Making sense of your credit card statement
If there's anything worse than a credit card bill, it's the paperwork that accompanies it. Credit card statements are not generally light reading -- or easy on the eyes, thanks to their jargon and notoriously small print.
"If you're visually challenged in any way, it's going to be a chore to get through," says Jeffrey Schwartz, executive director of Consolidated Credit Counseling Services of Canada, Inc., a Toronto-based non-profit credit counseling organization.
Although reading your statement (with its "legalese" and "print that's so darn small") may be "like pulling teeth," according to Schwartz, it's important that consumers understand the basics. Here are some fast and friendly translations to the most important parts of your credit card statement.
Annual percentage rate
According to Consolidated Credit Counseling Services of Canada, the APR tells you how much your debt is costing you, based on an annual rate -- or the amount of interest a consumer would pay annually. The higher the APR, the more it'll cost you to use your credit card.
Yet the APR might not be the only thing that's costing you extra, according to Schwartz.
"People need to go through their credit card statements each month for errors," Schwartz says. "They need to understand what it's costing them to make certain decisions on how they handle their credit."
Minimum payment due
The minimum payment is the amount of the balance you must pay by the due date. Failure to pay this minimum amount could result in late fees, a raised APR and tarnished credit -- which can lead to difficulty obtaining other types of credit, like a car loan or mortgage, down the road.

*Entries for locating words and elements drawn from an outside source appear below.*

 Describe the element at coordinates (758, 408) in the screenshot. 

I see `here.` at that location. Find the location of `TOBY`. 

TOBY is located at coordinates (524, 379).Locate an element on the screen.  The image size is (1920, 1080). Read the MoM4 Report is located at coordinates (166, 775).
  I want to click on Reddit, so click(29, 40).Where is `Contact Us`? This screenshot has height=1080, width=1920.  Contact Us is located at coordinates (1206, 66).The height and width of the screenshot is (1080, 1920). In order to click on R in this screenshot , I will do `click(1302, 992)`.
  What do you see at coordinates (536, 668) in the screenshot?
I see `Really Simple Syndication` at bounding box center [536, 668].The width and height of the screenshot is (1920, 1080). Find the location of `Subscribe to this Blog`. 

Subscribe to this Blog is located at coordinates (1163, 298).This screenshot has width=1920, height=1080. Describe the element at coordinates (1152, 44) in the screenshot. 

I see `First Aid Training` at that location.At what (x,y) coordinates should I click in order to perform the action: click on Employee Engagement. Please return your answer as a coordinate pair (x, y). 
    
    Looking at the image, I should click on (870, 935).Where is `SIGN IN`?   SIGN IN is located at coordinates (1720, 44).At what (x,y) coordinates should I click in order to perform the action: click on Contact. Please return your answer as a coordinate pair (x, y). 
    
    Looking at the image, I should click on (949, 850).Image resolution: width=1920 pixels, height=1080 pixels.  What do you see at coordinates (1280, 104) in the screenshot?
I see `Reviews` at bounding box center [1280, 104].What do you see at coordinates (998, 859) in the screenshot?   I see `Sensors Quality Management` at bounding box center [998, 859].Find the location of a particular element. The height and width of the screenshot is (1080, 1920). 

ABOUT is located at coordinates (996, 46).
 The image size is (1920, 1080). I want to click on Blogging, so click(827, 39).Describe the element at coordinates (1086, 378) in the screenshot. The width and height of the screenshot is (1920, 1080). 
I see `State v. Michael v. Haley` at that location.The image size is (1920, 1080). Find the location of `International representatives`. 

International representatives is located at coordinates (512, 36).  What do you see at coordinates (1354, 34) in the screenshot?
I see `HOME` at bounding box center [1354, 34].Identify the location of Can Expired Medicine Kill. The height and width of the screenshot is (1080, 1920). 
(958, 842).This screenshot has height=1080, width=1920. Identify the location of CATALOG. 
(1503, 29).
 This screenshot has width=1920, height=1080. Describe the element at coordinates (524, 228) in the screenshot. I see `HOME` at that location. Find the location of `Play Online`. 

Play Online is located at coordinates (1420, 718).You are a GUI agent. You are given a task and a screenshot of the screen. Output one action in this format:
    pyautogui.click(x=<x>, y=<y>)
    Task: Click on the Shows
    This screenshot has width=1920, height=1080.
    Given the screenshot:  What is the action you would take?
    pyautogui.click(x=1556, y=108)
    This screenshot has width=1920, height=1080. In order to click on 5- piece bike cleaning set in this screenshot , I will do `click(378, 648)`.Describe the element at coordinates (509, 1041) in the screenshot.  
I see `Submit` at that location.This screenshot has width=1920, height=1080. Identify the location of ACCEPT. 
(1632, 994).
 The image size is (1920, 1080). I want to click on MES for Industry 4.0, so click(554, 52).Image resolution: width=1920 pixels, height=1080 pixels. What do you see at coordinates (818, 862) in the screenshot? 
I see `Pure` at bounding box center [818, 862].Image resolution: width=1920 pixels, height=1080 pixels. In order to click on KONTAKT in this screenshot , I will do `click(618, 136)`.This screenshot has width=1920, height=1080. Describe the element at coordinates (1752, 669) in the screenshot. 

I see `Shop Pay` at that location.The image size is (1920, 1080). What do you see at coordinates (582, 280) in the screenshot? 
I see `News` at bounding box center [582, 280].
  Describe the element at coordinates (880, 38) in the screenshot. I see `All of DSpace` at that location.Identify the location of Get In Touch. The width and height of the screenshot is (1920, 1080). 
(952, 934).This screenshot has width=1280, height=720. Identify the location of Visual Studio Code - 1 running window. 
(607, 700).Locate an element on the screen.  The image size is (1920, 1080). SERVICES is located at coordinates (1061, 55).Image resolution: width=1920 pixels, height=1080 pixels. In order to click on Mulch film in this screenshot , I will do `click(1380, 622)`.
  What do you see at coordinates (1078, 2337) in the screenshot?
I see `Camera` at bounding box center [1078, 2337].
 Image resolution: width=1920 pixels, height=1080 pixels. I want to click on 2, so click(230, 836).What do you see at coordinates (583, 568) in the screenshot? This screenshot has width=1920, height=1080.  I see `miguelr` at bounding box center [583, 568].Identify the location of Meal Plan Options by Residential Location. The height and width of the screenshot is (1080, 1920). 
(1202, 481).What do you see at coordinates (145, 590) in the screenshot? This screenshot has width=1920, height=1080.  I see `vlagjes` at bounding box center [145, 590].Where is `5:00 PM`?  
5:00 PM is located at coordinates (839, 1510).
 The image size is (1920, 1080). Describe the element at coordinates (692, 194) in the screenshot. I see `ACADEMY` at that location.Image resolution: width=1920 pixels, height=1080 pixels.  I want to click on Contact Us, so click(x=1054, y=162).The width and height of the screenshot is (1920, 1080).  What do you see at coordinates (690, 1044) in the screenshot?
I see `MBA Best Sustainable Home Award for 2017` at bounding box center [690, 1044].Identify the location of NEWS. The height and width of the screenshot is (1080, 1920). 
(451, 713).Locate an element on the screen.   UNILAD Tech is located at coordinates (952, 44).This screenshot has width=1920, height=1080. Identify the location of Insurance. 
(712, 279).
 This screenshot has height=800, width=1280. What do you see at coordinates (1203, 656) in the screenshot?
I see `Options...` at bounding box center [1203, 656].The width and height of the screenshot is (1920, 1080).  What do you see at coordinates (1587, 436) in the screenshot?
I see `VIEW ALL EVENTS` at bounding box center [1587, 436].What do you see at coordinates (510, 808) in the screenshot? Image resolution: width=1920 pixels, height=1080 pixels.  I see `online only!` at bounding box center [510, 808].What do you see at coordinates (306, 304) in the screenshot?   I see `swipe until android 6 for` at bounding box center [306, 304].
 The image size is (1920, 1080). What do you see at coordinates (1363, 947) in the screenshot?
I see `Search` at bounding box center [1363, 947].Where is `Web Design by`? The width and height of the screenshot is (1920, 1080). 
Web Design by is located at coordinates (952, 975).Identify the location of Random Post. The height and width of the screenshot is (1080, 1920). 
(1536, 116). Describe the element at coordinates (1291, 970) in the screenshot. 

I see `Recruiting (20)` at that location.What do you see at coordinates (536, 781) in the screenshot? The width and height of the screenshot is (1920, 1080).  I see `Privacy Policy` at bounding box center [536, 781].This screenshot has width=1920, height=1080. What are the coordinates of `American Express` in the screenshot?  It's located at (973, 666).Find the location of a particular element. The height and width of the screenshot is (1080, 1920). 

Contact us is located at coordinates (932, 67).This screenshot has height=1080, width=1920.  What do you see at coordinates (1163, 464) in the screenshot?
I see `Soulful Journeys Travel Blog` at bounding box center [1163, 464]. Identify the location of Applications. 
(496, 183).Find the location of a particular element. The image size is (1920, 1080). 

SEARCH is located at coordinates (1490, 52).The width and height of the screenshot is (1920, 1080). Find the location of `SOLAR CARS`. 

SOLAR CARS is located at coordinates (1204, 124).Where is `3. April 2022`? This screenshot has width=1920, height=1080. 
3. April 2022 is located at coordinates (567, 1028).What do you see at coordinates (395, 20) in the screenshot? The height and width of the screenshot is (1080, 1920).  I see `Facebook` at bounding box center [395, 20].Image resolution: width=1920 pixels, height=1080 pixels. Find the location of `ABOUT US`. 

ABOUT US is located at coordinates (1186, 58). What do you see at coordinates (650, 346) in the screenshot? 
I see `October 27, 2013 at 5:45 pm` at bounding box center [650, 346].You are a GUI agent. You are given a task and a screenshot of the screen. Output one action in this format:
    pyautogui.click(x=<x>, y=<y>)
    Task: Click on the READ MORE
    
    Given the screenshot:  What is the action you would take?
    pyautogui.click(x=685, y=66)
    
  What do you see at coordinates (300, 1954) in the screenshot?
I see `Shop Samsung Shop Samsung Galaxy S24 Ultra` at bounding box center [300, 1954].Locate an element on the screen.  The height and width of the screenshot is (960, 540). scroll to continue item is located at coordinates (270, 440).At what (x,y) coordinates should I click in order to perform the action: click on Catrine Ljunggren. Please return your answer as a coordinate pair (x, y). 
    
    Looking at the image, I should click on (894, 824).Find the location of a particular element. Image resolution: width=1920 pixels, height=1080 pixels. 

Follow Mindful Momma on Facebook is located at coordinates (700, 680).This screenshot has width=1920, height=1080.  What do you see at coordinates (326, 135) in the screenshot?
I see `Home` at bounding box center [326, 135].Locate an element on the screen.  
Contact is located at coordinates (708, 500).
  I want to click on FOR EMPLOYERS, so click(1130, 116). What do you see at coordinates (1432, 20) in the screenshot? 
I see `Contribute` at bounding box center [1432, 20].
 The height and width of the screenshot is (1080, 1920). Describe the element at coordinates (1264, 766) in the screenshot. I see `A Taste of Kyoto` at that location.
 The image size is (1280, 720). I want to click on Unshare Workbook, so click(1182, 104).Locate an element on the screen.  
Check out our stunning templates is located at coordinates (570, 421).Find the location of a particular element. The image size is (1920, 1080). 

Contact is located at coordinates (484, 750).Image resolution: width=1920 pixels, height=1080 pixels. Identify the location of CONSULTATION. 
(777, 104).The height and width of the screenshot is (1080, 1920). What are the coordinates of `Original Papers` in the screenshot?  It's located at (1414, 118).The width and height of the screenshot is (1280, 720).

What your credit card statement won't tell you, however, is that this amount is the bare minimum. You can -- and should -- pay more if you choose to.
"Something as silly as adding $5 to each and every minimum amount due can cut years and years off of the amount of time it would take to pay off your debt, in addition to how much you ultimately pay in interest," Schwartz says.
Each month, your credit card statement's new balance tells you what you still owe. The calculation is simple enough and based on your previous month's balance, payments and credits, new charges and finance charges. Schwartz says it pays to think long and hard about how much you owe -- and whether that amount includes fees for your bad decisions (such as exceeding your credit limit).
"If I am carrying a balance, I want to know how much carrying a balance is costing me," says Schwartz. "For example, if I choose to carry a balance from month to month, I think it's important to understand what that decision is costing me."